***** EXERCISE INPUT *****
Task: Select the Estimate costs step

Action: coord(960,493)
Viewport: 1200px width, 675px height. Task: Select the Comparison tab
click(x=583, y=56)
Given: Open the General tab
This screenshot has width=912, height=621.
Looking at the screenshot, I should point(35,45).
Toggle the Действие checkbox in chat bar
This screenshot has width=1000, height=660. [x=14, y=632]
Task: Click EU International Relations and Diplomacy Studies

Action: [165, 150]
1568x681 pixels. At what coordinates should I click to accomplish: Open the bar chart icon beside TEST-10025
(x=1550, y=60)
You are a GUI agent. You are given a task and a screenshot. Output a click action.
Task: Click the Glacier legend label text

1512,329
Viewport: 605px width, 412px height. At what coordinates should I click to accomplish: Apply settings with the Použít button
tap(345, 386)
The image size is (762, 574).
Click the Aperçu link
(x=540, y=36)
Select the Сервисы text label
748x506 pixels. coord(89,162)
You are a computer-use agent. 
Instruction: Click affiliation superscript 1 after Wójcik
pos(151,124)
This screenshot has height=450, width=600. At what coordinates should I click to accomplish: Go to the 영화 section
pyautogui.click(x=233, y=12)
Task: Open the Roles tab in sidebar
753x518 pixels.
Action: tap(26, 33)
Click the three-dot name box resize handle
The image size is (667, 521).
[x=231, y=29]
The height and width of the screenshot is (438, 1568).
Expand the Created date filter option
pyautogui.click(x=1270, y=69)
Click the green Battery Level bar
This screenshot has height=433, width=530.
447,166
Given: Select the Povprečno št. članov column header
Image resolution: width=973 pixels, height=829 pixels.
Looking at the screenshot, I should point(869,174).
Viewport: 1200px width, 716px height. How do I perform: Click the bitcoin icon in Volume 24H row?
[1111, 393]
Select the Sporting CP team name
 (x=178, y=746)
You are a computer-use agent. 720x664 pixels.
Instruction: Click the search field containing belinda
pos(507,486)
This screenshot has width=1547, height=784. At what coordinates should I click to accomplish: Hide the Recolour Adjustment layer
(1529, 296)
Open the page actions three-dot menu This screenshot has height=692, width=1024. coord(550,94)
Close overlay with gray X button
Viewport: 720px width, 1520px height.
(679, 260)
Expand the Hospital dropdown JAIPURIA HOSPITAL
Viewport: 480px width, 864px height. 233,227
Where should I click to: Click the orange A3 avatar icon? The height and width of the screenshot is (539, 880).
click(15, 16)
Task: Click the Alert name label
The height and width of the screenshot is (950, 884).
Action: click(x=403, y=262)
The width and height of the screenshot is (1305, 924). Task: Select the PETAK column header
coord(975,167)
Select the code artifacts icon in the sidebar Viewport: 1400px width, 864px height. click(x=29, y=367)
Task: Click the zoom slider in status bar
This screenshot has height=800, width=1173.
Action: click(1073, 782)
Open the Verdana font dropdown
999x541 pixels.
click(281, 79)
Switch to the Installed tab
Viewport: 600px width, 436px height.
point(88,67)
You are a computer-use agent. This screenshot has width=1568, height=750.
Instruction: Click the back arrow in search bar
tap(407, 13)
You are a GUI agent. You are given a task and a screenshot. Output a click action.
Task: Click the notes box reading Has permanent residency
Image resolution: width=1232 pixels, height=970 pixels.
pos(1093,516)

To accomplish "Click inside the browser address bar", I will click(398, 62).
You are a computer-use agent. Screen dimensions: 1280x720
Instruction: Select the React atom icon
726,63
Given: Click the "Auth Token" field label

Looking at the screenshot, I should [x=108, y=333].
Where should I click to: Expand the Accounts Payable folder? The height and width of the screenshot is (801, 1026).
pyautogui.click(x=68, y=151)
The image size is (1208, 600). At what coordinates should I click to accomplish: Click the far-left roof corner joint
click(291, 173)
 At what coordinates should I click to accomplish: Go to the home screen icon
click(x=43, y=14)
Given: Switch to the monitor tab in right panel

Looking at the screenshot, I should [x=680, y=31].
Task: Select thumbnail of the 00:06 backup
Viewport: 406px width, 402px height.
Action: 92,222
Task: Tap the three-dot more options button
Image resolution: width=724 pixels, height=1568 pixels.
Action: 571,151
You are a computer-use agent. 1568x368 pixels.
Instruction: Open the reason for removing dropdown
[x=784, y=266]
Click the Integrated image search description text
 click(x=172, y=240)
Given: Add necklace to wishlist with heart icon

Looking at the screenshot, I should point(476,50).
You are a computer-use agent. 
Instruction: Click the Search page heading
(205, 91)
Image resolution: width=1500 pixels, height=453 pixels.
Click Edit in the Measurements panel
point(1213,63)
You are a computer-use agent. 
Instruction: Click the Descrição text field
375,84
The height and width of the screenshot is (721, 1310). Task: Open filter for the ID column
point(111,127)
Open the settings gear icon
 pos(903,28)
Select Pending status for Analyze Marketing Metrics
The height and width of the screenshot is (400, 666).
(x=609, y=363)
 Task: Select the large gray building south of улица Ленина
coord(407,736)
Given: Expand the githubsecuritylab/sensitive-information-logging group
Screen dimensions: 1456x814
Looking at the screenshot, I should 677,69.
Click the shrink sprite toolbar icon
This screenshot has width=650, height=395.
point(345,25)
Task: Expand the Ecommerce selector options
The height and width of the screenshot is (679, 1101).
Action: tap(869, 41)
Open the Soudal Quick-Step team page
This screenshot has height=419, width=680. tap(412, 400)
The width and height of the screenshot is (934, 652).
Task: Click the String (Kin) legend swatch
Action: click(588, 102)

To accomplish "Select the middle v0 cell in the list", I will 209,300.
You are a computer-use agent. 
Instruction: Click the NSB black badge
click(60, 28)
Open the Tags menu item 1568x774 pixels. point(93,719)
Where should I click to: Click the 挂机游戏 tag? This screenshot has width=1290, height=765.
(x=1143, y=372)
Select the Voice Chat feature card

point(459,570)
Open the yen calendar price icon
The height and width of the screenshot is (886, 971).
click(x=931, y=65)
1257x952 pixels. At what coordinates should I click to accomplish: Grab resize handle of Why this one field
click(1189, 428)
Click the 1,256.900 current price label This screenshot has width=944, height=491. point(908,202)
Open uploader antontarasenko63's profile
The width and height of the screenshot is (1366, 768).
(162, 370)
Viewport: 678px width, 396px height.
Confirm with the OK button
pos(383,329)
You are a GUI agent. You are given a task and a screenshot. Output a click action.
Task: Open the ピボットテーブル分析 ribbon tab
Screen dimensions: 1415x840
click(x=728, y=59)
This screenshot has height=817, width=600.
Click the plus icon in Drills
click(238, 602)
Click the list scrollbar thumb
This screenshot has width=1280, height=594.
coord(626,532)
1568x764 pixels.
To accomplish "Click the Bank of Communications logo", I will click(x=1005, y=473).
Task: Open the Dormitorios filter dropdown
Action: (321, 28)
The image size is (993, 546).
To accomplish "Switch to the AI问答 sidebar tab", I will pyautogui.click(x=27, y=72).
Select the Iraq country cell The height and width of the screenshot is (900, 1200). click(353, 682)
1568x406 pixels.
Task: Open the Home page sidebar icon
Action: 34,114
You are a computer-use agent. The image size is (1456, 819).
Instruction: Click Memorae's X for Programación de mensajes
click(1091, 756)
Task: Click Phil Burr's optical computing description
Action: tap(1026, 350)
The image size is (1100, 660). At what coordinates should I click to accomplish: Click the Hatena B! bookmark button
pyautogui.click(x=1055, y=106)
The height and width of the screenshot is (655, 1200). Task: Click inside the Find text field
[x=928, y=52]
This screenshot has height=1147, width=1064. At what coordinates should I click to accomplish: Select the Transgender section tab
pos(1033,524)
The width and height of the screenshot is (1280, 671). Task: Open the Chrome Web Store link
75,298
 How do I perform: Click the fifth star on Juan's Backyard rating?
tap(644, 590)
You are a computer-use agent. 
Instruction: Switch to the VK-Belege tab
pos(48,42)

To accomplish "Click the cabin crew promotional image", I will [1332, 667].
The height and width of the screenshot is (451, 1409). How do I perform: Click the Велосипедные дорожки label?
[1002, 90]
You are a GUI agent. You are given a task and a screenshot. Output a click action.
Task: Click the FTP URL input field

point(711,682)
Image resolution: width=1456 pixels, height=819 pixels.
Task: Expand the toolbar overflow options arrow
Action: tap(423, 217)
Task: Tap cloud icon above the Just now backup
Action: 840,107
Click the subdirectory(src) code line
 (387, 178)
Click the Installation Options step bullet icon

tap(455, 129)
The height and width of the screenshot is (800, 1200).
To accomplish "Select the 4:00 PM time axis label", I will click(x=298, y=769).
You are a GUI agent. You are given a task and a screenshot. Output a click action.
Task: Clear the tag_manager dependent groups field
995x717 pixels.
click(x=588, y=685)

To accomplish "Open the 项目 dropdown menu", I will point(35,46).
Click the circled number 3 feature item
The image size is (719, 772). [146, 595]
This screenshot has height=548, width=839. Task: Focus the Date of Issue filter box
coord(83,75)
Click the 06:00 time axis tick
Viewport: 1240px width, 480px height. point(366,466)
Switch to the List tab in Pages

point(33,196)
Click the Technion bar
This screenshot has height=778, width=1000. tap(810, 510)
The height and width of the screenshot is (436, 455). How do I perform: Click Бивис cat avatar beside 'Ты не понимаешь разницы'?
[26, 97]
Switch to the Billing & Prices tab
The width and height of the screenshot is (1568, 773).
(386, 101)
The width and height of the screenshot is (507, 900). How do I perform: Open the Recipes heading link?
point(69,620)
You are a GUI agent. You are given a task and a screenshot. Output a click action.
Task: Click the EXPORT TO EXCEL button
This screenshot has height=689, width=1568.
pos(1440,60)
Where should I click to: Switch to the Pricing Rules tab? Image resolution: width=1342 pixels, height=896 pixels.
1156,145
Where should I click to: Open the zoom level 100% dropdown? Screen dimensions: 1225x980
*****
Search the material for the string "menu" and show every line that has it.

● EXPECTED OUTPUT
Open the page actions three-dot menu This screenshot has height=692, width=1024. coord(550,94)
Open the Tags menu item 1568x774 pixels. point(93,719)
To accomplish "Open the 项目 dropdown menu", I will point(35,46).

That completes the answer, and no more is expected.